100-a support plate; 110-tin; 120-corrugated aluminum sheath; 130-an operation hole; 140-a guide sleeve; 200-a clasping mechanism; 210-a rocker arm assembly; 211-a first rocker arm; 212-a second rocker arm; 220-a slide block; 221-a connection end; 222-a mating end; 223-a locking member; 224-a guide slot; 230-a limit column; 240-arm; 250-a pulley; 260-long axis; 270-minor axis; 280-mating holes; 290-an extension; 300-a heating mechanism; 310-a support frame; 311-a binding plate; 312-connecting plate; 313 — a first adjustment aperture; 314-a first fixture; 320-heating element; 321-a limiting groove; 322-heating end; 330-a first elastic member; 340-a first boss; 350-fixed columns; 400-a conveying mechanism; 410-a fixed plate; 420-a winding roller; 430-a transmission component; 431-a capstan; 432-pinch rollers; 433 — a driving member; 434-wheel arm; 435-a second elastic member; 436-a second boss; 440-a guide plate; 441-a pilot hole; 442-a second adjustment aperture; 443-second fixing piece.

Detailed Description

In order to make the aforementioned objects, features and advantages of the present invention comprehensible, embodiments accompanied with figures are described in detail below. In the following description, numerous specific details are set forth in order to provide a thorough understanding of the present invention. This invention may, however, be embodied in many different forms and should not be construed as limited to the embodiments set forth herein.

In the description of the present invention, it is to be understood that the terms "central," "longitudinal," "lateral," "length," "width," "thickness," "upper," "lower," "front," "rear," "left," "right," "vertical," "horizontal," "top," "bottom," "inner," "outer," "clockwise," "counterclockwise," "axial," "radial," "circumferential," and the like are used in the orientations and positional relationships indicated in the drawings for convenience in describing the invention and to simplify the description, and are not intended to indicate or imply that the referenced device or element must have a particular orientation, be constructed and operated in a particular orientation, and are not to be considered limiting of the invention.

Furthermore, the terms "first", "second" and "first" are used for descriptive purposes only and are not to be construed as indicating or implying relative importance or implicitly indicating the number of technical features indicated. Thus, a feature defined as "first" or "second" may explicitly or implicitly include at least one such feature. In the description of the present invention, "a plurality" means at least two, e.g., two, three, etc., unless specifically limited otherwise.

In the present invention, unless otherwise expressly stated or limited, the terms "mounted," "connected," "secured," and the like are to be construed broadly and can, for example, be fixedly connected, detachably connected, or integrally formed; can be mechanically or electrically connected; they may be directly connected or indirectly connected through intervening media, or they may be connected internally or in any other suitable relationship, unless expressly stated otherwise.

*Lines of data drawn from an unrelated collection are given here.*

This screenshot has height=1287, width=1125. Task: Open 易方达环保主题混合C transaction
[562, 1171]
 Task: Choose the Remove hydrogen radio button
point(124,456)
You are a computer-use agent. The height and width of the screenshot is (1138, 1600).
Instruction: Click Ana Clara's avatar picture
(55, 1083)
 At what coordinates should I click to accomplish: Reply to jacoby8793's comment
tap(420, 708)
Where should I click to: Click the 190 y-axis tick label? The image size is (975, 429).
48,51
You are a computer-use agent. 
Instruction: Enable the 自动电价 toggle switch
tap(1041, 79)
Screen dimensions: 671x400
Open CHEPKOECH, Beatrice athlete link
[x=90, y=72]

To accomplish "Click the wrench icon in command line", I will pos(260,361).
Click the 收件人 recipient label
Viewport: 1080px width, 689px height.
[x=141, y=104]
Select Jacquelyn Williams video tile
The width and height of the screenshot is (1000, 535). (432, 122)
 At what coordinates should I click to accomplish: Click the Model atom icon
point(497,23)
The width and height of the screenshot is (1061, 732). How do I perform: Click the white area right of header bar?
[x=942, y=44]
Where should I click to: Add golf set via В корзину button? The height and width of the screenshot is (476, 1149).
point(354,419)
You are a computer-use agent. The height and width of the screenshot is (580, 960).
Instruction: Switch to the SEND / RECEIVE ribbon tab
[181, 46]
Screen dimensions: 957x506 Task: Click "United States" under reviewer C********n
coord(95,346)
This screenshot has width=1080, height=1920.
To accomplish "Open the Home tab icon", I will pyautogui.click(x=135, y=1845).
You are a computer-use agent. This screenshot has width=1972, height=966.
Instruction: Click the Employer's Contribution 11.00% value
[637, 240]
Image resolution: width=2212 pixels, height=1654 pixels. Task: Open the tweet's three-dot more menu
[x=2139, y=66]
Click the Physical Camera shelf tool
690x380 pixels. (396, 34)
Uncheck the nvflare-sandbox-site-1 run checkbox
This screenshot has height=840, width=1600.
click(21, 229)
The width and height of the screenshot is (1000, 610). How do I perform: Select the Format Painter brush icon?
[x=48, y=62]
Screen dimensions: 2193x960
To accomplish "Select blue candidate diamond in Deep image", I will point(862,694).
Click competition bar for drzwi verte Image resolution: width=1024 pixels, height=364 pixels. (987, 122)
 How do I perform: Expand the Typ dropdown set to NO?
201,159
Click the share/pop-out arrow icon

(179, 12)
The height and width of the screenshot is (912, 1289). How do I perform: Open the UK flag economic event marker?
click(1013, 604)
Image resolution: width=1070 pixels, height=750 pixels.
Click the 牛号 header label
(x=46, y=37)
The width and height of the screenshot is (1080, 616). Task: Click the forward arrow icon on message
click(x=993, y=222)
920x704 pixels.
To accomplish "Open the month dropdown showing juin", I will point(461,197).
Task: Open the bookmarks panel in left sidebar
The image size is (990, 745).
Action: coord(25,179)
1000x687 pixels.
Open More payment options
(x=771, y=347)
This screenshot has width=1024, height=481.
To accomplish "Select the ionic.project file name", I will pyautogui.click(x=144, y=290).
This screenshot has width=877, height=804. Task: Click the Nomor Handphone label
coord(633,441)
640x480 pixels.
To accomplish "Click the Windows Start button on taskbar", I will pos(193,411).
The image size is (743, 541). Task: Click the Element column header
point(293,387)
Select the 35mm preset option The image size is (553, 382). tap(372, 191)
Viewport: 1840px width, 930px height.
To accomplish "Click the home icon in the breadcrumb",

The specific meanings of the above terms in the present invention can be understood by those skilled in the art according to specific situations.

In the present invention, unless otherwise expressly stated or limited, the first feature "on" or "under" the second feature may be directly contacting the first and second features or indirectly contacting the first and second features through an intermediate. Also, a first feature "on," "over," and "above" a second feature may be directly or diagonally above the second feature, or may simply indicate that the first feature is at a higher level than the second feature. A first feature being "under," "below," and "beneath" a second feature may be directly under or obliquely under the first feature, or may simply mean that the first feature is at a lesser elevation than the second feature.

It will be understood that when an element is referred to as being "secured to" or "disposed on" another element, it can be directly on the other element or intervening elements may also be present. When an element is referred to as being "connected" to another element, it can be directly connected to the other element or intervening elements may also be present. The terms "vertical," "horizontal," "upper," "lower," "left," "right," and the like as used herein are for illustrative purposes only and do not denote a unique embodiment.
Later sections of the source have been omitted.